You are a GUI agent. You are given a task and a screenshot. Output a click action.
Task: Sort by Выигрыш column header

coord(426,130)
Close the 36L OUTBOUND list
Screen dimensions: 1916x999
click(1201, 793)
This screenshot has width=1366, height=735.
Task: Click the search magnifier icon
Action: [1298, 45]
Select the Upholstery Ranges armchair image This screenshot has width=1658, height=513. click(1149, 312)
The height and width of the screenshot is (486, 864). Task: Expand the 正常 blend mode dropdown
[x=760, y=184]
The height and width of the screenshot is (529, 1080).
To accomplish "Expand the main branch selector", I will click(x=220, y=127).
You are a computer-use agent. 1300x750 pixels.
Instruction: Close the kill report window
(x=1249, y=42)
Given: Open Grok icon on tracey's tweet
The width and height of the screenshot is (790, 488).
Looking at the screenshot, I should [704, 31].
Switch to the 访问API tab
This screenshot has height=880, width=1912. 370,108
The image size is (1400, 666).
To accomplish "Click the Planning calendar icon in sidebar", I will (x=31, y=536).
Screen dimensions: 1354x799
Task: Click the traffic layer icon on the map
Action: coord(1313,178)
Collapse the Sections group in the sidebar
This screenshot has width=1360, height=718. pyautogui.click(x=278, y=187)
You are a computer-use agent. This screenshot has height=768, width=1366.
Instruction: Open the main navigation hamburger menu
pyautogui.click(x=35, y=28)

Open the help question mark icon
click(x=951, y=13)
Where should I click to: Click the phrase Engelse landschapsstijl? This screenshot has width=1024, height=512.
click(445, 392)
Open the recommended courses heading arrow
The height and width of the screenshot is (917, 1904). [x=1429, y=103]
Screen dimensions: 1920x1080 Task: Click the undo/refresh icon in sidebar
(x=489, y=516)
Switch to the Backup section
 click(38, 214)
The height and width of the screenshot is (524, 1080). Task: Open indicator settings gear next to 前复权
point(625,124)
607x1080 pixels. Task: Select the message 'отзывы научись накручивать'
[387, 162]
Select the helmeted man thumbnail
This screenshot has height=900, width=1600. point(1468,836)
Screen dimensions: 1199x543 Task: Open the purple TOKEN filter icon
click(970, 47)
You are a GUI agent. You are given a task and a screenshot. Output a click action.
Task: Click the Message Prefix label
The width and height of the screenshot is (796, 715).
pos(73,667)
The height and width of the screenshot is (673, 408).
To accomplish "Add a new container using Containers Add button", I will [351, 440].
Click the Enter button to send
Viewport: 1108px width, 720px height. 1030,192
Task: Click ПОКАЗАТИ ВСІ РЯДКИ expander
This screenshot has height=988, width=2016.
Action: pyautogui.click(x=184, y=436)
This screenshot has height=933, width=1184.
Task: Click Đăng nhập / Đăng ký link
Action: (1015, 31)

========================

YOUR INSTRUCTIONS » Transcribe every entry word for word.

SOLUTION TO THE EXERCISE »
You are a GUI agent. You are given a task and a screenshot. Output a click action.
Task: Sort by Выигрыш column header

coord(426,130)
Close the 36L OUTBOUND list
Screen dimensions: 1916x999
click(1201, 793)
This screenshot has width=1366, height=735.
Task: Click the search magnifier icon
Action: [1298, 45]
Select the Upholstery Ranges armchair image This screenshot has width=1658, height=513. click(1149, 312)
The height and width of the screenshot is (486, 864). Task: Expand the 正常 blend mode dropdown
[x=760, y=184]
The height and width of the screenshot is (529, 1080).
To accomplish "Expand the main branch selector", I will click(x=220, y=127).
You are a computer-use agent. 1300x750 pixels.
Instruction: Close the kill report window
(x=1249, y=42)
Given: Open Grok icon on tracey's tweet
The width and height of the screenshot is (790, 488).
Looking at the screenshot, I should [704, 31].
Switch to the 访问API tab
This screenshot has height=880, width=1912. 370,108
The image size is (1400, 666).
To accomplish "Click the Planning calendar icon in sidebar", I will (x=31, y=536).
Screen dimensions: 1354x799
Task: Click the traffic layer icon on the map
Action: coord(1313,178)
Collapse the Sections group in the sidebar
This screenshot has width=1360, height=718. pyautogui.click(x=278, y=187)
You are a computer-use agent. This screenshot has height=768, width=1366.
Instruction: Open the main navigation hamburger menu
pyautogui.click(x=35, y=28)

Open the help question mark icon
click(x=951, y=13)
Where should I click to: Click the phrase Engelse landschapsstijl? This screenshot has width=1024, height=512.
click(445, 392)
Open the recommended courses heading arrow
The height and width of the screenshot is (917, 1904). [x=1429, y=103]
Screen dimensions: 1920x1080 Task: Click the undo/refresh icon in sidebar
(x=489, y=516)
Switch to the Backup section
 click(38, 214)
The height and width of the screenshot is (524, 1080). Task: Open indicator settings gear next to 前复权
point(625,124)
607x1080 pixels. Task: Select the message 'отзывы научись накручивать'
[387, 162]
Select the helmeted man thumbnail
This screenshot has height=900, width=1600. point(1468,836)
Screen dimensions: 1199x543 Task: Open the purple TOKEN filter icon
click(970, 47)
You are a GUI agent. You are given a task and a screenshot. Output a click action.
Task: Click the Message Prefix label
The width and height of the screenshot is (796, 715).
pos(73,667)
The height and width of the screenshot is (673, 408).
To accomplish "Add a new container using Containers Add button", I will [351, 440].
Click the Enter button to send
Viewport: 1108px width, 720px height. 1030,192
Task: Click ПОКАЗАТИ ВСІ РЯДКИ expander
This screenshot has height=988, width=2016.
Action: pyautogui.click(x=184, y=436)
This screenshot has height=933, width=1184.
Task: Click Đăng nhập / Đăng ký link
Action: (1015, 31)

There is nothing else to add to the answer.